Reid Adam James, Yeats Corin, Orengo Christine Anne
Department of Biochemistry and Molecular Biology, University College London, Gower Street, London WC1E 6BT, UK.
Bioinformatics. 2007 Sep 15;23(18):2353-60. doi: 10.1093/bioinformatics/btm355. Epub 2007 Aug 20.
A recent development in sequence-based remote homologue detection is the introduction of profile-profile comparison methods. These are more powerful than previous technologies and can detect potentially homologous relationships missed by structural classifications such as CATH and SCOP. As structural classifications traditionally act as the gold standard of homology this poses a challenge in benchmarking them.
We present a novel approach which allows an accurate benchmark of these methods against the CATH structural classification. We then apply this approach to assess the accuracy of a range of publicly available methods for remote homology detection including several profile-profile methods (COMPASS, HHSearch, PRC) from two perspectives. First, in distinguishing homologous domains from non-homologues and second, in annotating proteomes with structural domain families. PRC is shown to be the best method for distinguishing homologues. We show that SAM is the best practical method for annotating genomes, whilst using COMPASS for the most remote homologues would increase coverage. Finally, we introduce a simple approach to increase the sensitivity of remote homologue detection by up to 10%. This is achieved by combining multiple methods with a jury vote.

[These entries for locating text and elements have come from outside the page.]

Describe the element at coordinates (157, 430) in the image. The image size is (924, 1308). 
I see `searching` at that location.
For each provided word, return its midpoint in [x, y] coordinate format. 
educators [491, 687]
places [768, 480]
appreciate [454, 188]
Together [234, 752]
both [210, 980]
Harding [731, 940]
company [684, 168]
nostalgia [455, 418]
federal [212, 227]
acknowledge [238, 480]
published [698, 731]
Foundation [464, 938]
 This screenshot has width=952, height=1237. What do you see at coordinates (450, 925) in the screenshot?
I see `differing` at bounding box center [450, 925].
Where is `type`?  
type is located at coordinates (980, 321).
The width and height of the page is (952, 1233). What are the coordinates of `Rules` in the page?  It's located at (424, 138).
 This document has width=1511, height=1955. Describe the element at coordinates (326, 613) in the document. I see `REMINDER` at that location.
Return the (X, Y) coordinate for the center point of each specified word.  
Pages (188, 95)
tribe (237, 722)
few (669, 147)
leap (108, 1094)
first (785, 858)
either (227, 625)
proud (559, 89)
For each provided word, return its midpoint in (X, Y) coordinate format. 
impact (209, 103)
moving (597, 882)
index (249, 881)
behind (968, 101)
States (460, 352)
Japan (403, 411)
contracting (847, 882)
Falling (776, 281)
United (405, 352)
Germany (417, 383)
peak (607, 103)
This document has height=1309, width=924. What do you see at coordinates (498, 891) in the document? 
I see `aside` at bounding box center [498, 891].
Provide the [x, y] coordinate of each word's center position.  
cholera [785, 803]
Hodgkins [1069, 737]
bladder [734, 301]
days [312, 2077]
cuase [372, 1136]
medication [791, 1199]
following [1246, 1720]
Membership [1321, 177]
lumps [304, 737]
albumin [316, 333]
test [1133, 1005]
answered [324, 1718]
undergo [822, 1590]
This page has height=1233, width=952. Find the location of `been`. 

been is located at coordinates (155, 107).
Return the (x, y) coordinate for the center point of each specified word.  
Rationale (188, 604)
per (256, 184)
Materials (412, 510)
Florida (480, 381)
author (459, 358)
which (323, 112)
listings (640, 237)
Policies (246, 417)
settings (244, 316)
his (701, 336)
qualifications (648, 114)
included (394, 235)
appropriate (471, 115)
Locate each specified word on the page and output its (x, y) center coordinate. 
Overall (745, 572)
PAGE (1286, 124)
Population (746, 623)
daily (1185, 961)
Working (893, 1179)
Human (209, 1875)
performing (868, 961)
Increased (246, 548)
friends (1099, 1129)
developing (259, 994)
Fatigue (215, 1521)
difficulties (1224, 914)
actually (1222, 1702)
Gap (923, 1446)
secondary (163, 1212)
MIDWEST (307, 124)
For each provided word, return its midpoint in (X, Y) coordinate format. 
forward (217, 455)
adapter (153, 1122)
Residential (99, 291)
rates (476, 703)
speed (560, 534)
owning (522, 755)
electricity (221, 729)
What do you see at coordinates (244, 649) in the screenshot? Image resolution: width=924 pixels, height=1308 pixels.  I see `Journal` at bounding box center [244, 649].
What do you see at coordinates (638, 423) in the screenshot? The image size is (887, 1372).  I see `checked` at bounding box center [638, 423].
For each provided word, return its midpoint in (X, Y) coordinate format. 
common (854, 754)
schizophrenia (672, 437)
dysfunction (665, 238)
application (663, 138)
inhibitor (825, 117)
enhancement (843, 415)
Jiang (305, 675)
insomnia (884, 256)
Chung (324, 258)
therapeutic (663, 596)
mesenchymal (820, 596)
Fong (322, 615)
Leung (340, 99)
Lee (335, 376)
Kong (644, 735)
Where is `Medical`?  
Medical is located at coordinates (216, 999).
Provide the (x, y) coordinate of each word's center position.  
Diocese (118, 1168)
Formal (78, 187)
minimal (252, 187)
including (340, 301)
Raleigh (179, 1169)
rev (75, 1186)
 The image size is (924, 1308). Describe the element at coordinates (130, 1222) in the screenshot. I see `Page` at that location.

Supplementary data are available at Bioinformatics online.
基于序列的远程同源物检测的最新进展是引入了profile-profile比较方法。这些方法比以前的技术更强大,能够检测出诸如CATH和SCOP等结构分类所遗漏的潜在同源关系。由于结构分类传统上是同源性的金标准,这给对它们进行基准测试带来了挑战。
我们提出了一种新颖的方法,该方法可以针对CATH结构分类对这些方法进行准确的基准测试。然后,我们从两个角度应用此方法来评估一系列用于远程同源性检测的公开可用方法的准确性,包括几种profile-profile方法(COMPASS、HHSearch、PRC)。首先,区分同源结构域和非同源结构域;其次,用结构域家族注释蛋白质组。结果表明,PRC是区分同源物的最佳方法。我们表明,SAM是注释基因组的最佳实用方法,而使用COMPASS检测最远距离的同源物会增加覆盖率。最后,我们引入了一种简单的方法,可将远程同源物检测的灵敏度提高多达10%。这是通过将多种方法与多数投票相结合来实现的。
补充数据可在《生物信息学》在线版获取。